Depois que abandonei o mau hábito de ler a revista Veja, venho obtendo ganhos incríveis com a procura de novas leituras. "Discutindo Língua Portuguesa", da Editora Escala Educacional, é um exemplo. A seção "Última Palavra", do número 10, publica um poema de Fernando Pessoa que encerra um trocadilho perceptível apenas para iniciados nos segredos do idioma.

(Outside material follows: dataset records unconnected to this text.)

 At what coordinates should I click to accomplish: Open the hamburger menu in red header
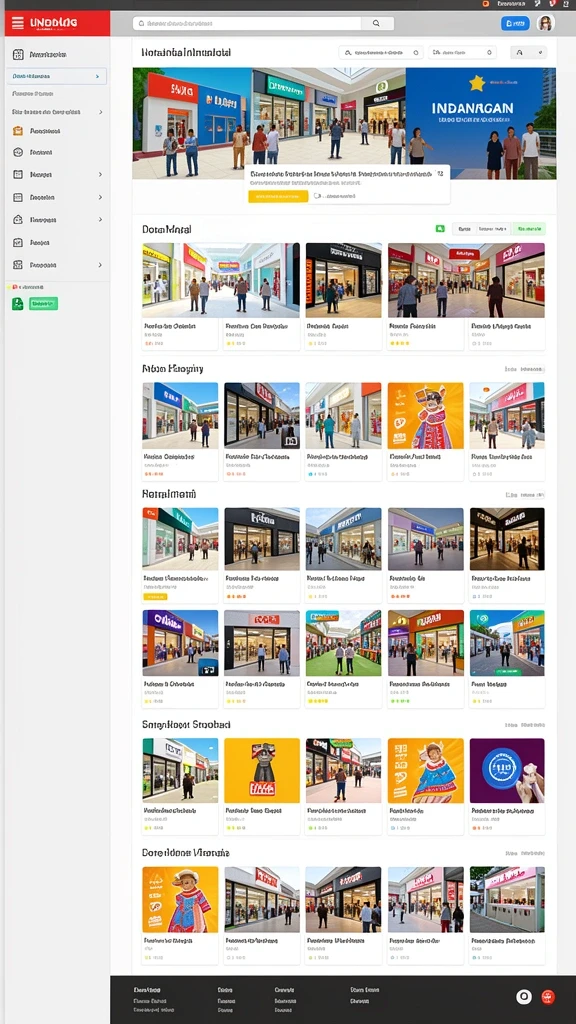(x=18, y=24)
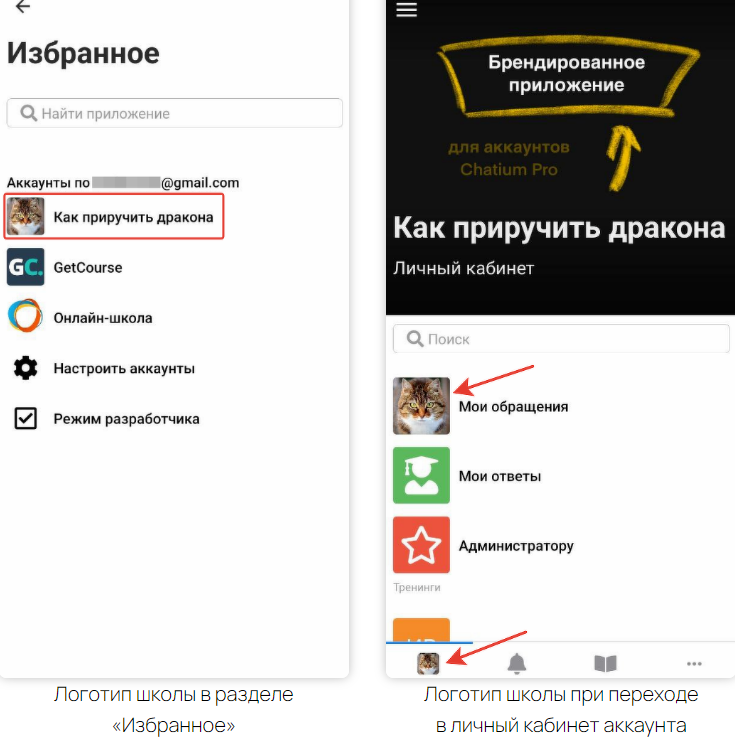Focus the Поиск search field
The image size is (735, 741).
pyautogui.click(x=561, y=338)
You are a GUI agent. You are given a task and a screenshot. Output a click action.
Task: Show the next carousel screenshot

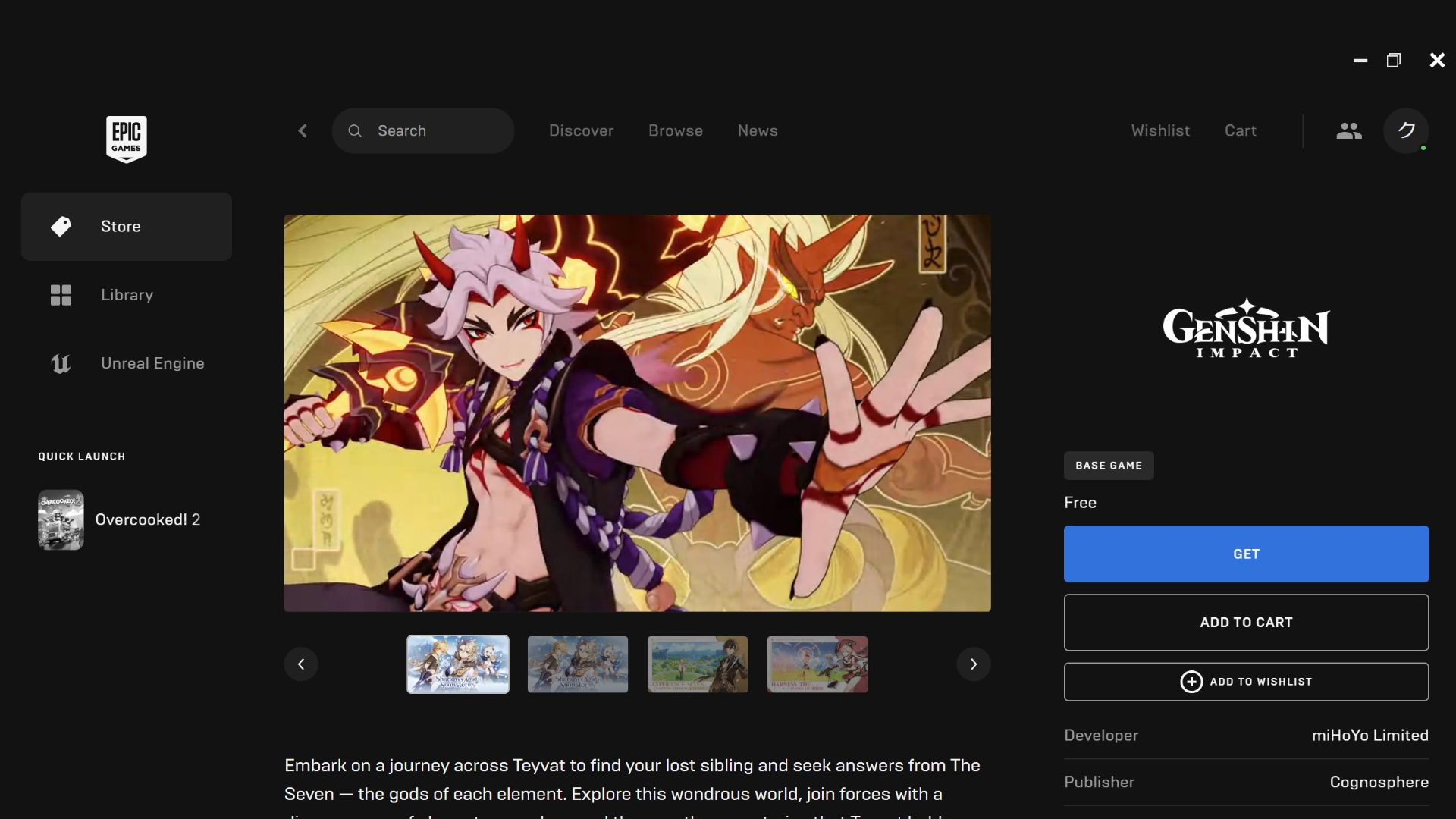974,664
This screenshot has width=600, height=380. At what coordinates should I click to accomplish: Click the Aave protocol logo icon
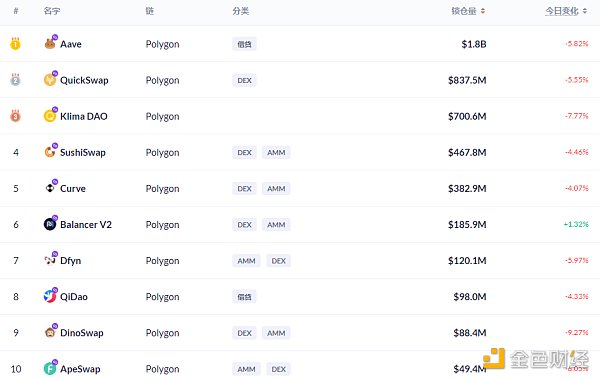click(x=50, y=44)
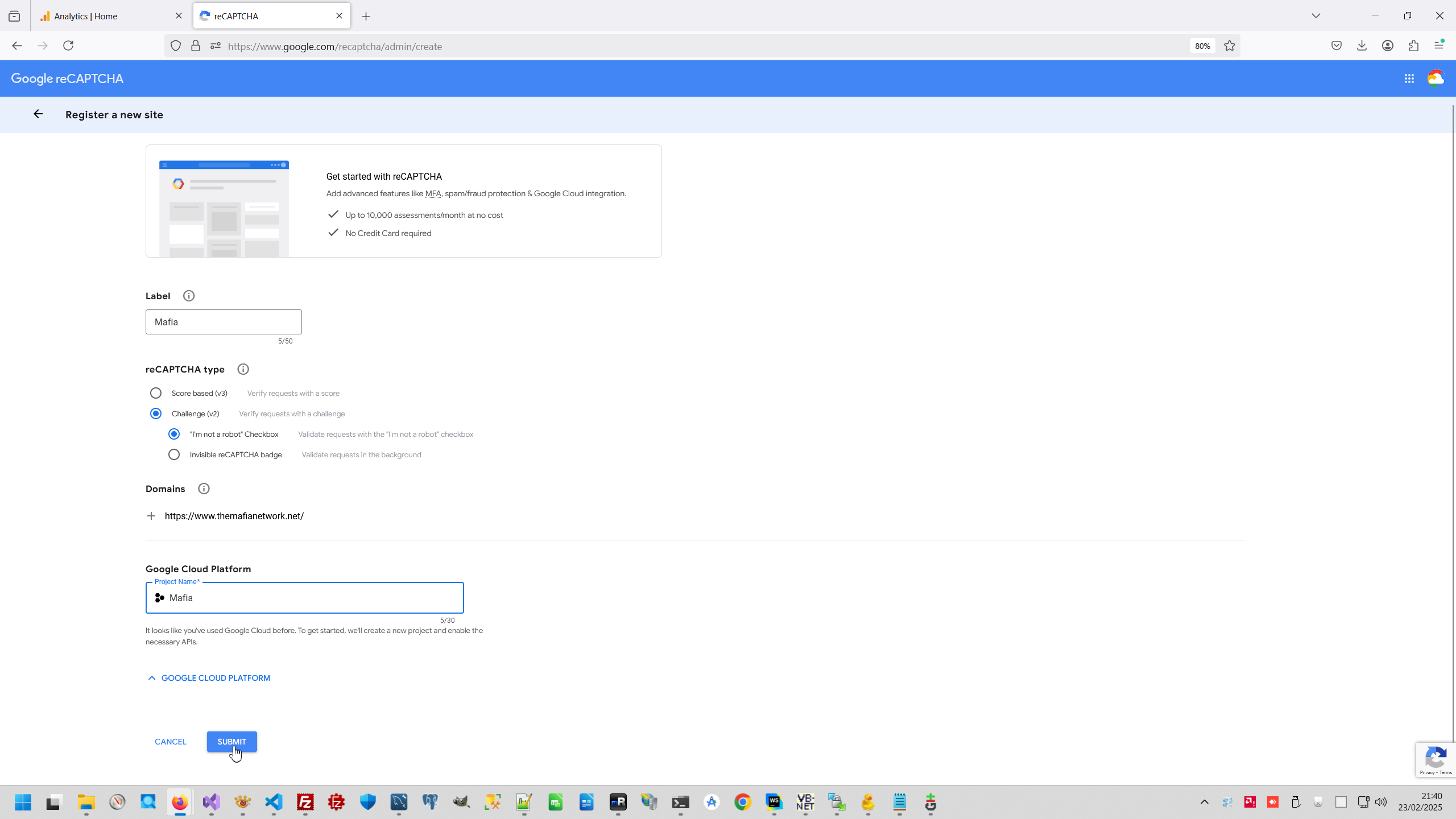This screenshot has height=819, width=1456.
Task: Select Invisible reCAPTCHA badge option
Action: coord(174,454)
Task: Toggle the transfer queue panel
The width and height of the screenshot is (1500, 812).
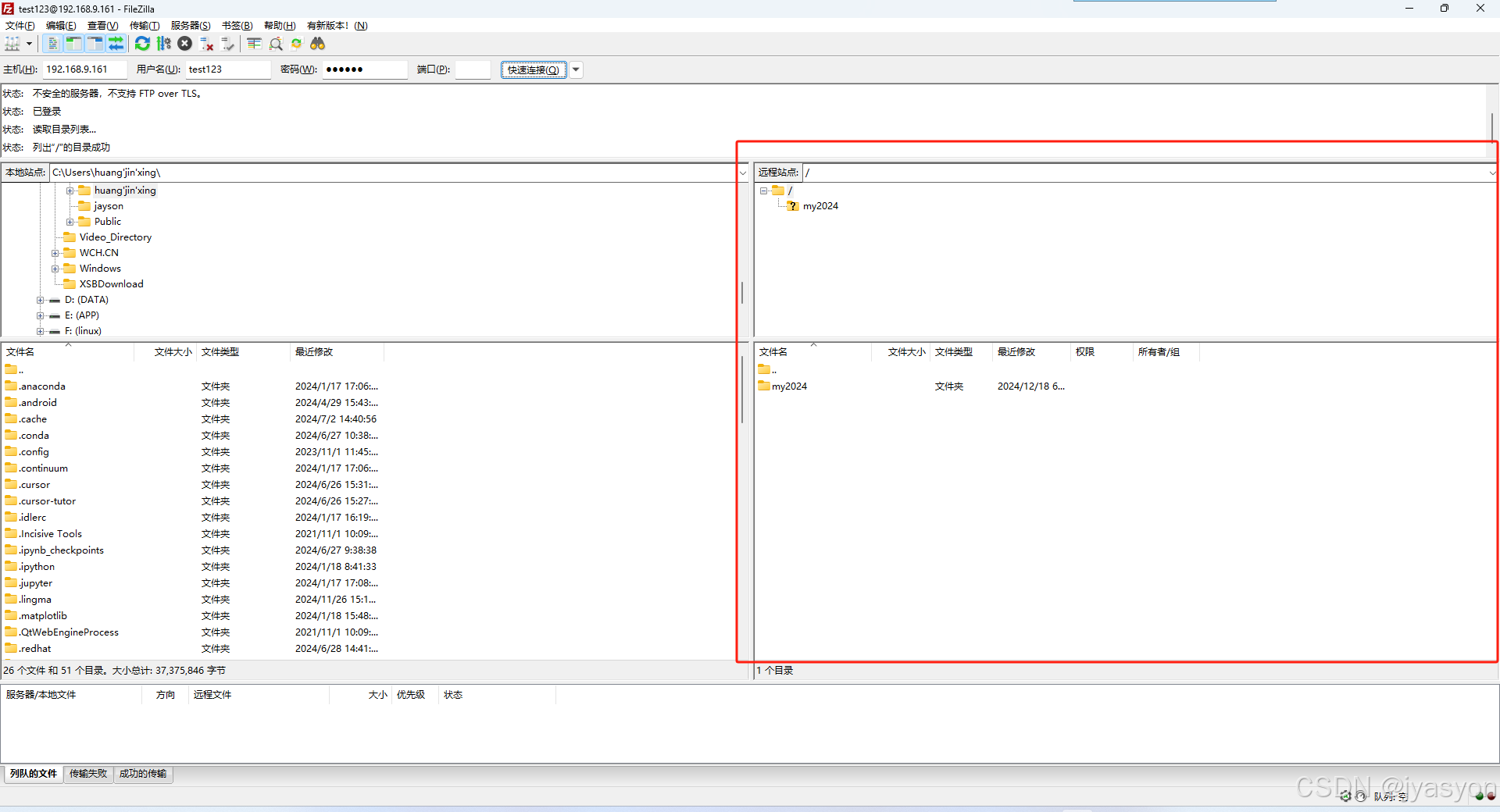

LEIA O POEMA E DEPOIS O COMENTÁRIO

Poética Esdrúxula

Todas as cartas de amor são
Ridículas.
Não seriam cartas de amor se não fossem
Ridículas.


Também escrevi em meu tempo cartas de amor,
Como as outras,
Ridículas.


As cartas de amor, se há amor,
Têm de ser
Ridículas.


Mas, afinal,
Só as criaturas que nunca escreveram
Cartas de amor
É que são
Ridículas.


Quem me dera no tempo em que escrevia
Sem dar por isso
Cartas de amor
Ridículas.


A verdade é que hoje
As minhas memórias
Dessas cartas de amor
É que são
Ridículas.


(Todas as palavras esdrúxulas,
Como os sentimentos esdrúxulos,
São naturalmente
Ridículas.)

Em "Fernando Pessoa: Poesia Completa" (Nova Aguilar,1992).

VAMOS AO COMENTÁRIO

O adjetivo "esdrúxulo" significa "extravagante", "extraordinário", "fora do comum". Mas, quando usado no feminino (esdrúxula) ganha o sentido de palavra proparoxítona. Na gramática, esdrúxula é a palavra que tem o acento na antepenúltima sílaba, ou seja, é sinônimo de proparoxítona. A palavra ridícula, que aparece em todas as estrofes do poema Cartas de Amor é uma proparoxítona. No final do poema ele diz: todas as palavras esdrúxulas (proparoxítonas), como os sentimentos esdrúxulos (extravagantes), são naturalmente ridículas. É um poema esdrúxulo esse de Fernando Pessoa, que foi assinado pelo seu heterônimo Álvaro Campos..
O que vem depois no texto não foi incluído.